Suppose that $n = dm$ where $d$ and $m$ are positive integers with $m\ge 3$. Consider the dihedral group $D_n = \langle \{\mu, \rho\}\rangle,$ where $|\mu| = 2$, $|\rho| = n$ and $\rho\mu = \mu\rho^{−1}$, and the dihedral group $D_m = \langle \{s, r\}\rangle,$ where $|s| = 2$, $|r| = m$ and $rs = sr^{−1}$.
Define $\psi : D_n \to D_m$ by $ψ(\mu^a\rho^b)=s^ar^b$, for any integers $a,b$.

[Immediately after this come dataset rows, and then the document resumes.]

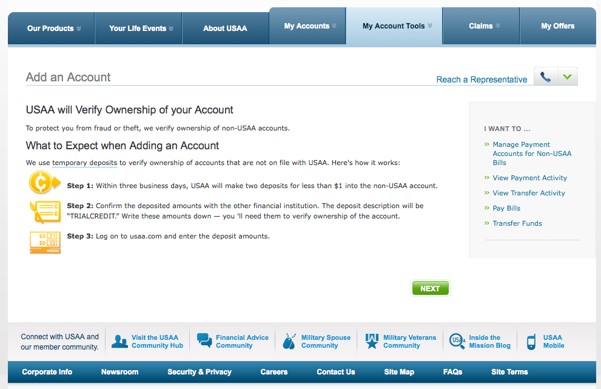
Task: Click the Inside the Mission Blog magnifier icon
Action: 456,341
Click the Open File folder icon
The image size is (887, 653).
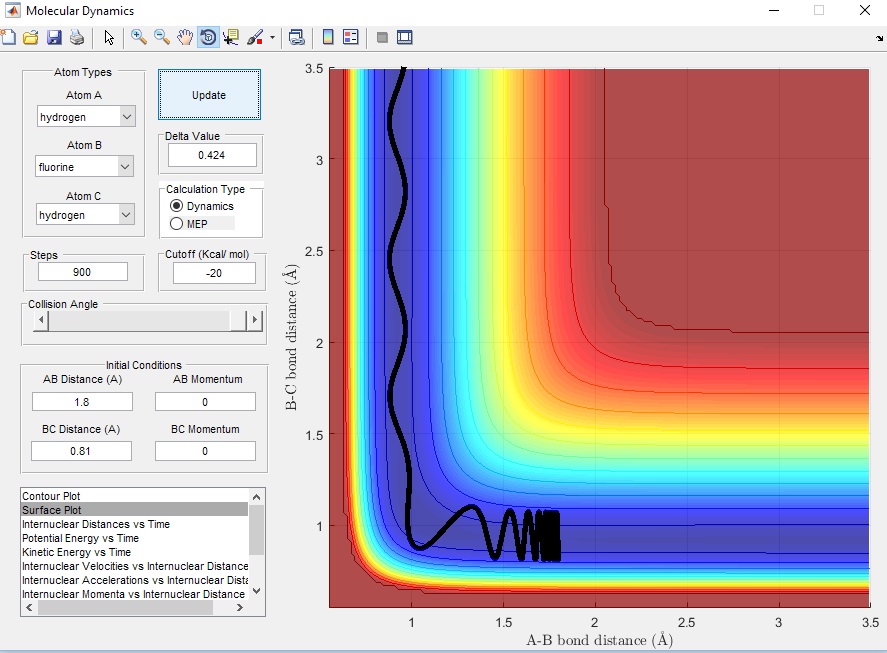(x=30, y=38)
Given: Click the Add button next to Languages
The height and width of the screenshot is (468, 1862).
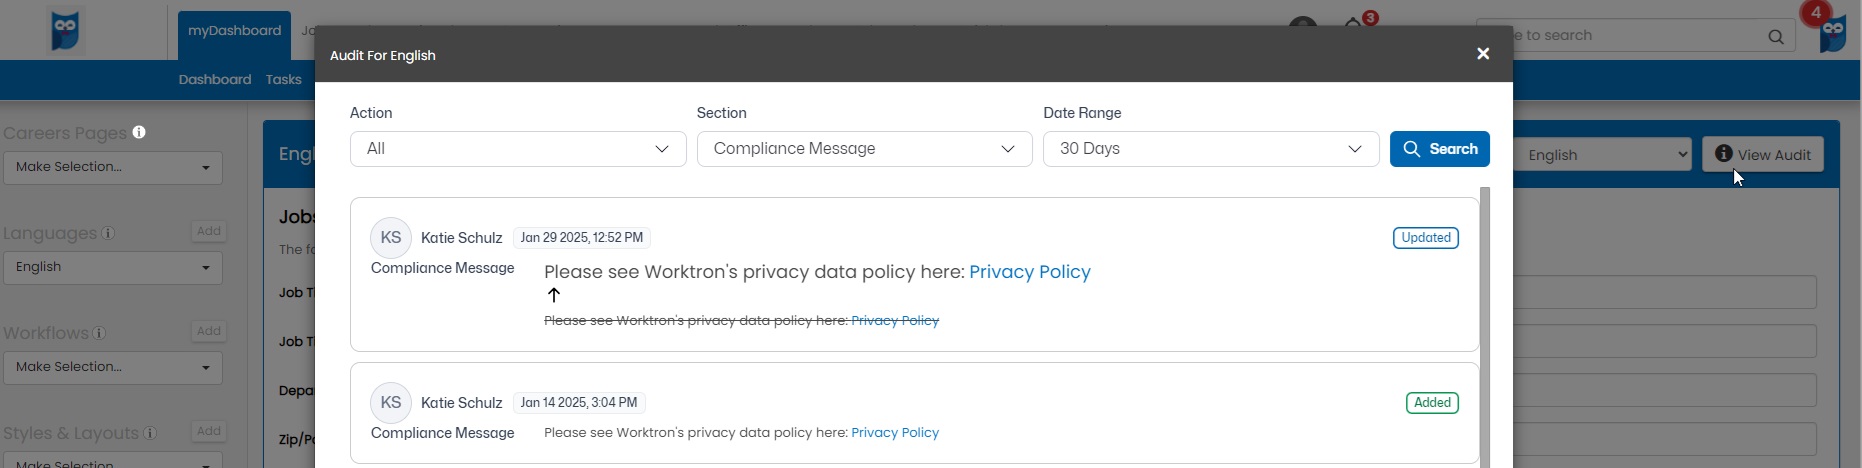Looking at the screenshot, I should click(208, 231).
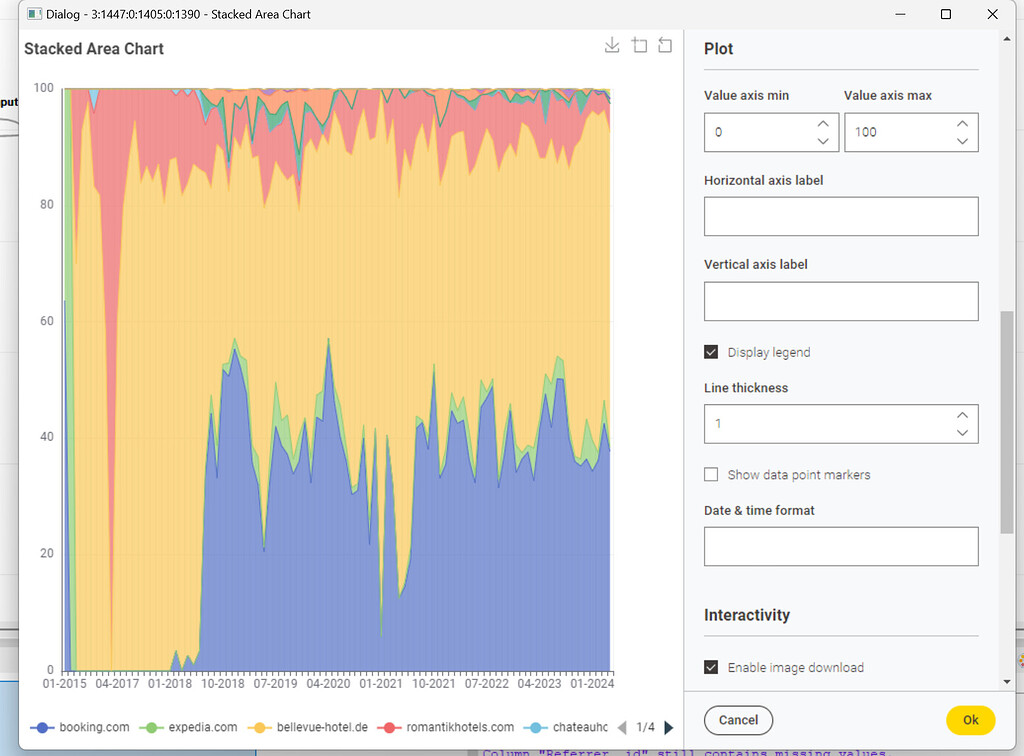Click the Horizontal axis label field
This screenshot has width=1024, height=756.
coord(841,216)
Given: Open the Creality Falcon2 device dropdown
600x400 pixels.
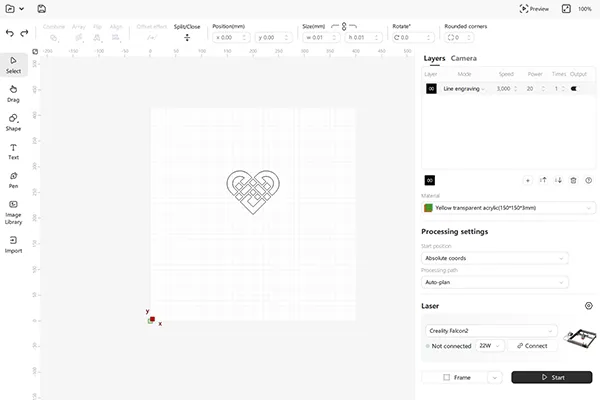Looking at the screenshot, I should tap(490, 330).
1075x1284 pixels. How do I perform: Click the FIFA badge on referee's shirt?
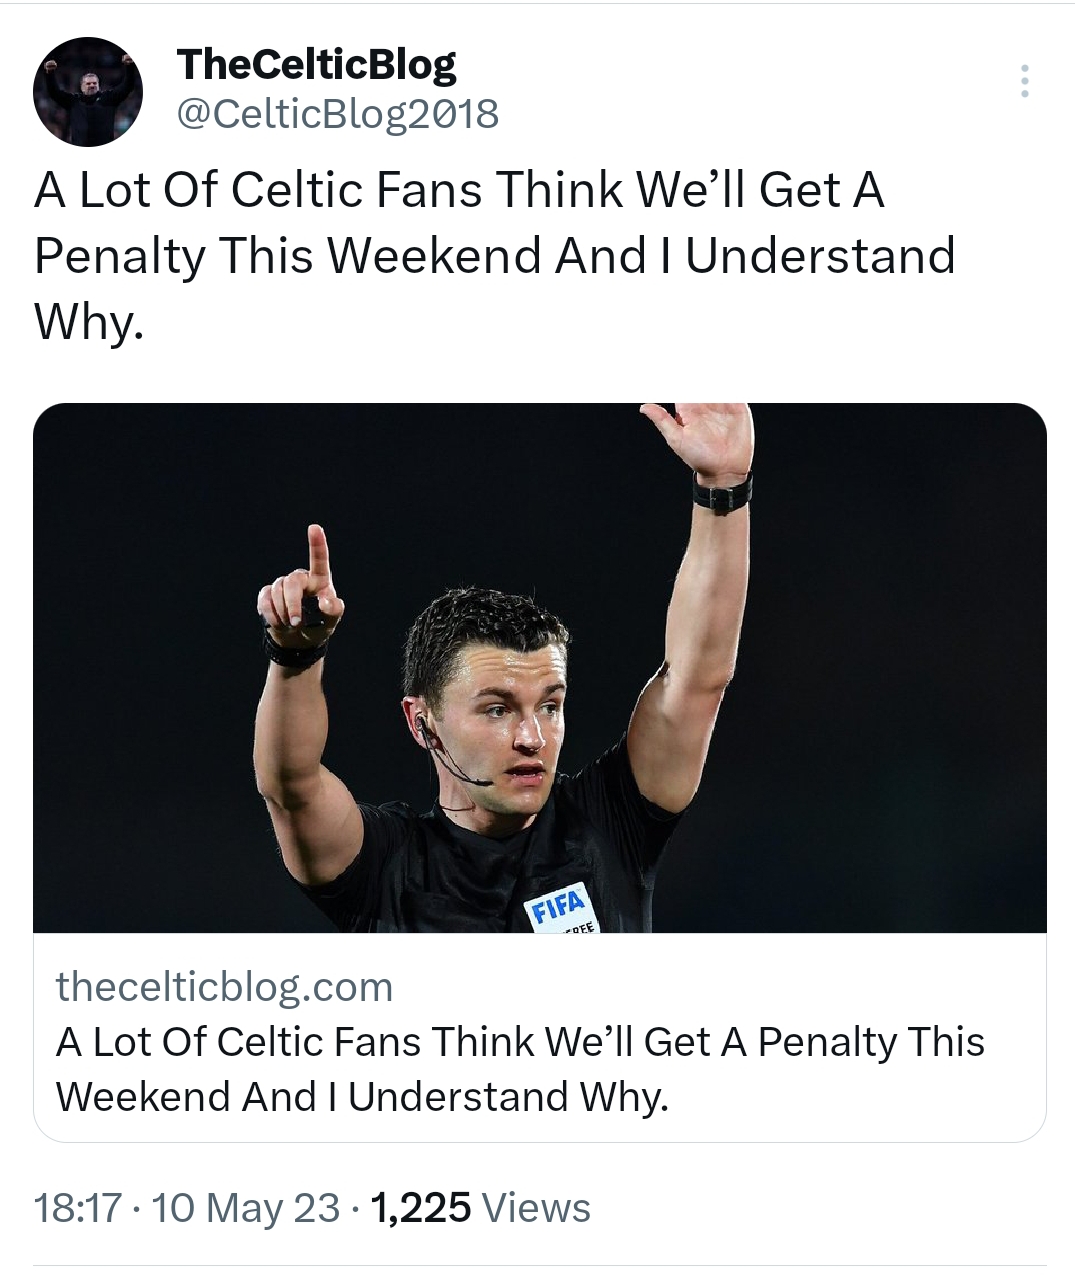(x=559, y=907)
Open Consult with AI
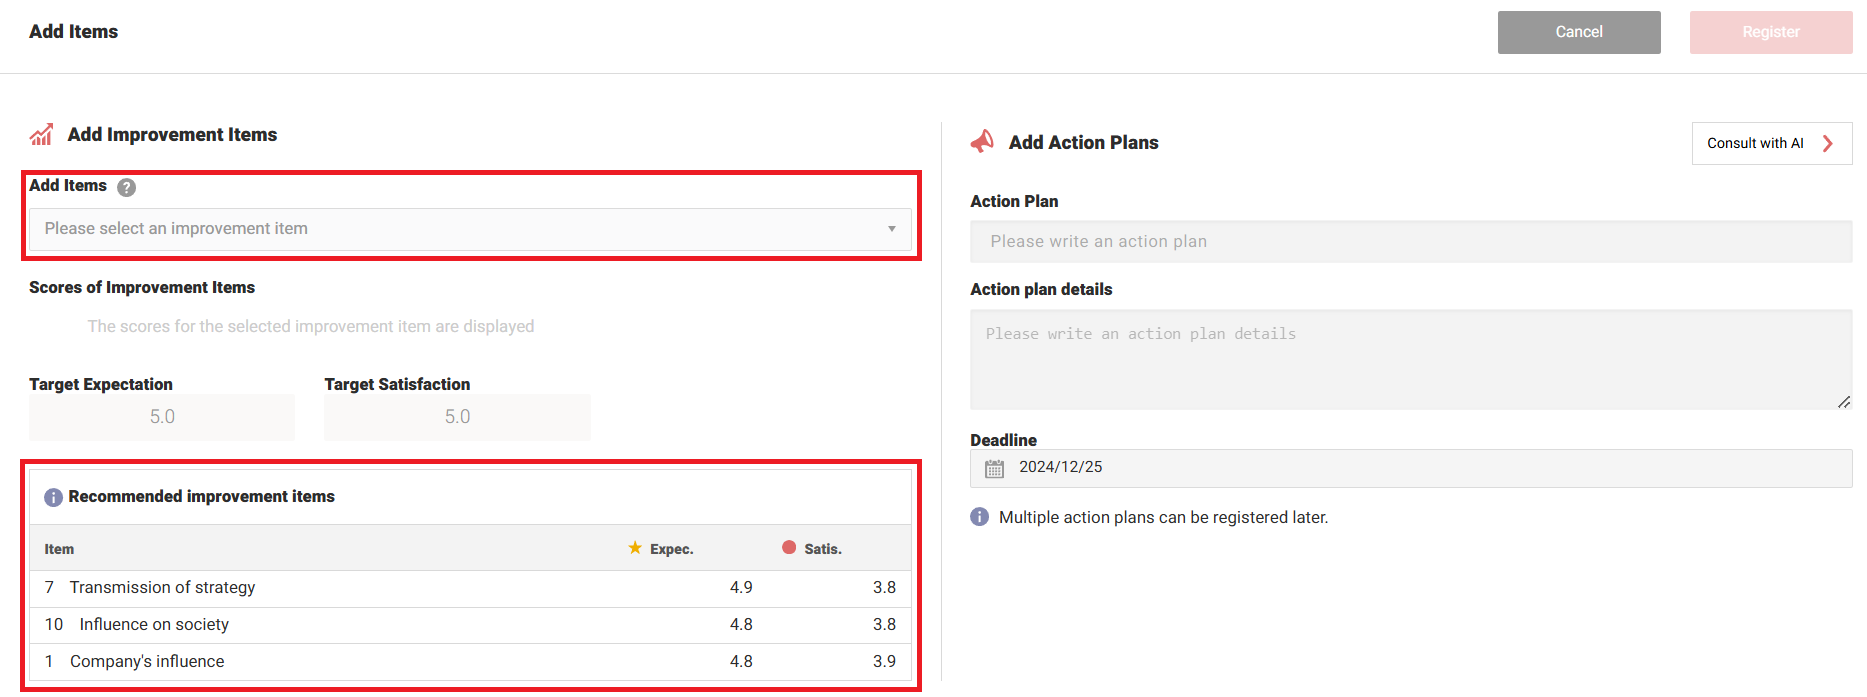This screenshot has width=1867, height=697. tap(1756, 143)
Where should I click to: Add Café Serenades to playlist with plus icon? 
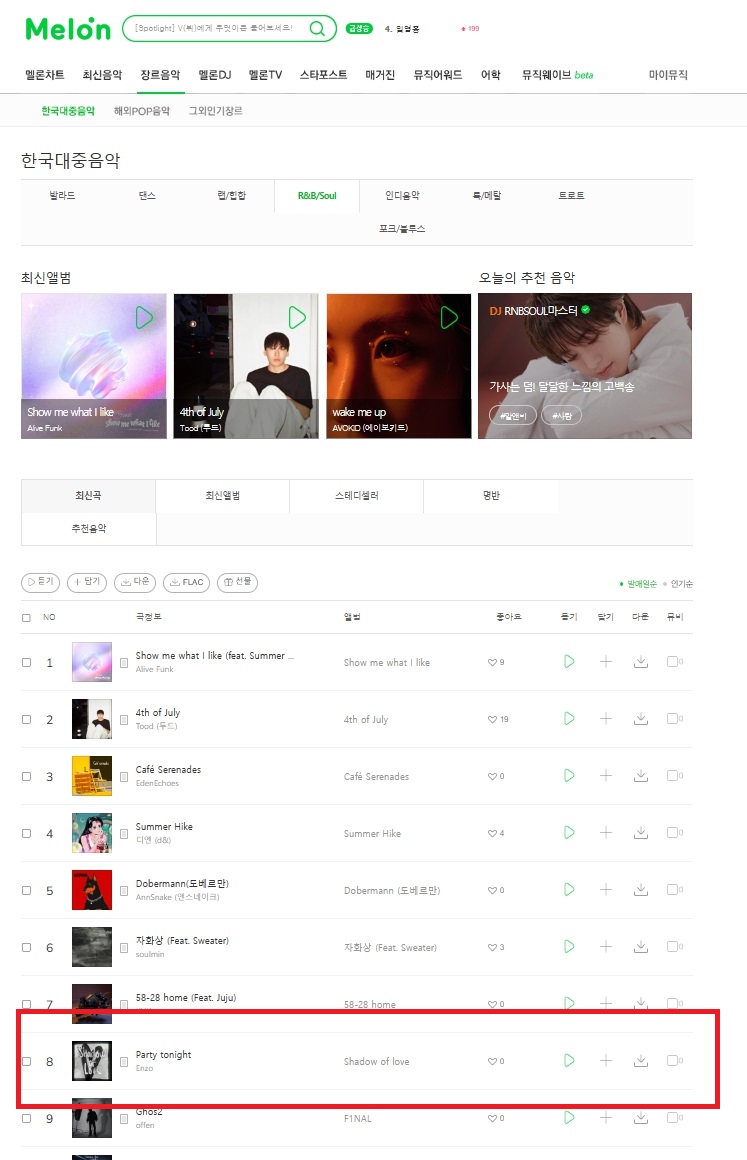606,775
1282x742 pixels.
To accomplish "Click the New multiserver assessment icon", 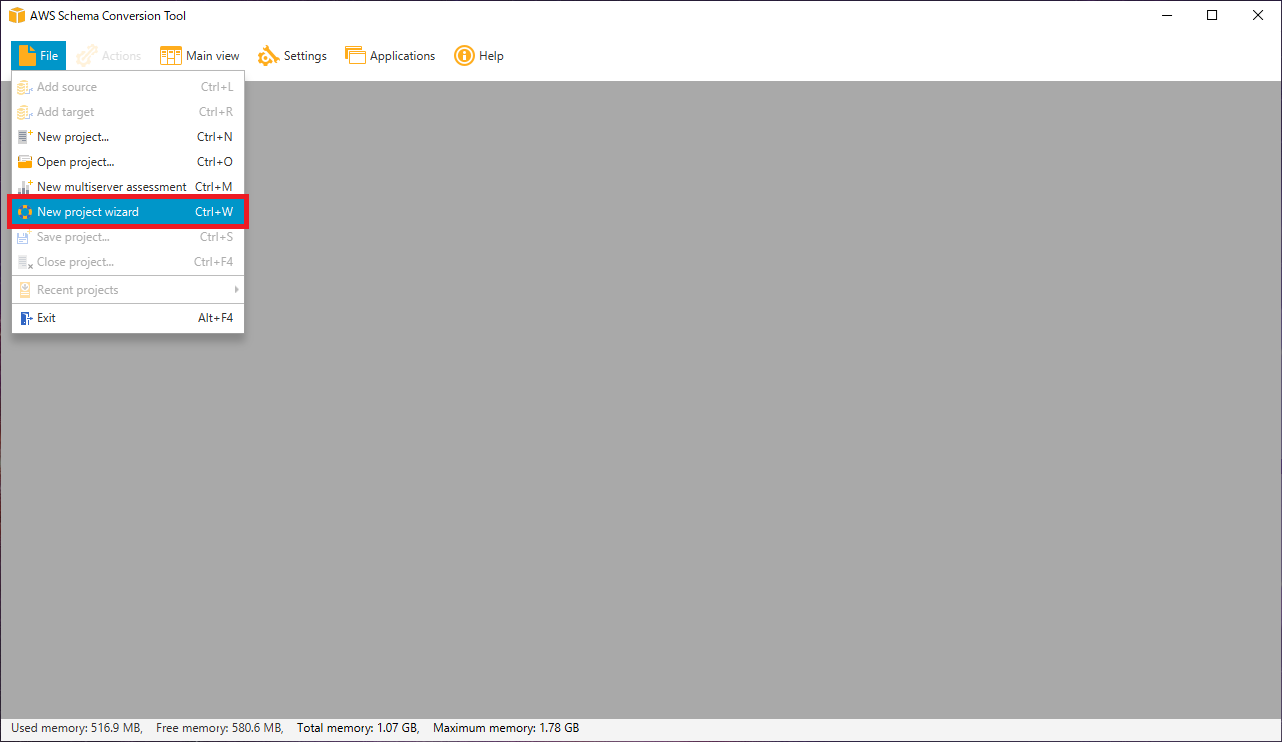I will point(25,187).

Show that $\psi$ is well-defined.
Here's the stuff I noticed:
different values of $a,b$ can give the same group element $\mu^a\rho^b$, and I need to show that they also give the same $\psi(\mu^a\rho^b)$.
if $n$ is not a multiple of $m$, then $\psi$ not well-defined.
So here is what I did so far, (tried to make a proof sketch):
from integer division, there exists unique integers $i, j, s, t$ with $0 \le i < 2$ and $0 \le j < n$ and $a = i + 2s$ and $b = j + nt$.
So, the group element $\mu^a\rho^b=\mu^{i+2s}\rho^{j+nt}$ uniquely determined by $i$ and $j$, since changing $s$ and $t$ won't make a difference.
So, I think I need to show that $\psi(\mu^a\rho^b)$ depends only on $i$ and $j$, and not on $s$ or $t$. (this is what I'm having a hard time doing.)
I notice that the symbol you use for the quotient of $a$ when divided by $2$ is the same as the generator $s$ in $D_m$. To avoid confusion, I replace it by $u$.
The main idea is to show that $\psi(\mu^a\rho^b)=\psi(\mu^i\rho^j)$.
By how the function is defined, $\psi(\mu^a\rho^b)=\psi(\mu^{i+2u}\rho^{j+nt})=s^{i+2u}r^{j+nt}$.
Since $|s|=2$, we have $s^{i+2u}=s^i(s^2)^u=s^i$.
Next, $r^{j+nt}=r^{j+dmt}=r^j(r^m)^{dt}=r^j$.
Therefore, $\psi(\mu^a\rho^b)=s^ir^j=\psi(\mu^i\rho^j)$.